Of course, the structure of a higher organism is more complex than can be achieved by the interpretation two orthogonal gradients. The generation of sub-structures like legs, wings or eyes, requires secondary pattern forming reactions. They must be initiated at precise position and the resulting pattern must obtain the correct orientation with the established axes of the embryo. Secondary fields have been proposed to be formed around the intersection of two determination borders (Meinhardt, 1983a,b). Let us first regard two neighbouring cell types, A and P and assume that both co-operate to produce a new substance m. For instance, the P cells may produce a necessary cofactor while only the A cells are able to generate the final product. In this way, the m production is restricted to the common border. If diffusion is involved, its concentration provides a measure for the distance from the border. It is therefore appropriate for the internal organization of the A and the P region. Although the pattern is symmetric in respect to the border, the resulting pattern can be asymmetric since the A and P cells can respond differently. In the vertebrate limb an extreme case is realized: only the A cells respond at all.
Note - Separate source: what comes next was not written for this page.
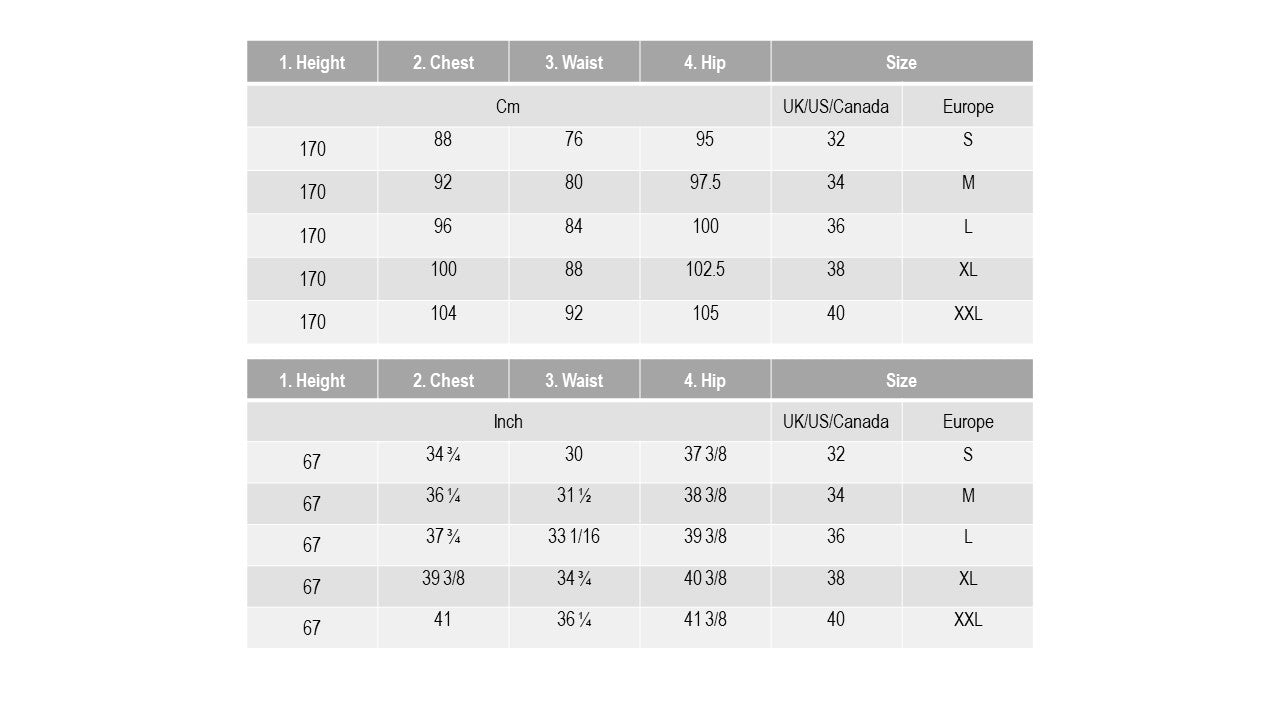Click the chest value 39 3/8 cell
This screenshot has height=720, width=1280.
pyautogui.click(x=443, y=586)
A border that separates two cell types along the anteroposterior axis surrounds an embryo in a belt-like fashion. To determine the position of a limb along this line a co-operation between a second pair of cell types is required. Their border must be oriented perpendicular to the first. According to this view, secondary fields are generated around the intersection of two borders. Therefore, secondary fields consist from the beginning of four different quadrants (or, as in the insect leg, of at least three sectors). Simplifying an early embryo as a cylinder, for any reasonable subdivision along the anteroposterior and the dorsoventral axis these intersections occur in pairs, one at the right and the other at the left side of the embryo. They have opposite handedness, a feature crucial for the formation of legs, wings, eyes, etc. In contrast to the classical model, the secondary field is assumed to be never without an internal structure since the formation of the borders is the primary event. Many classical observations of insect and vertebrate appendages become explicable (Meinhardt, 1983a, 1983b). This model has found much support by recent investigation on the molecular-genetic level (Vincent and Lawrence, 1994; Martin, 1995, Meinhardt, 1994). The engrailed/wingless border mentioned above involved in the generation of segmentation is also a the primary border for the generation of insect legs and wings.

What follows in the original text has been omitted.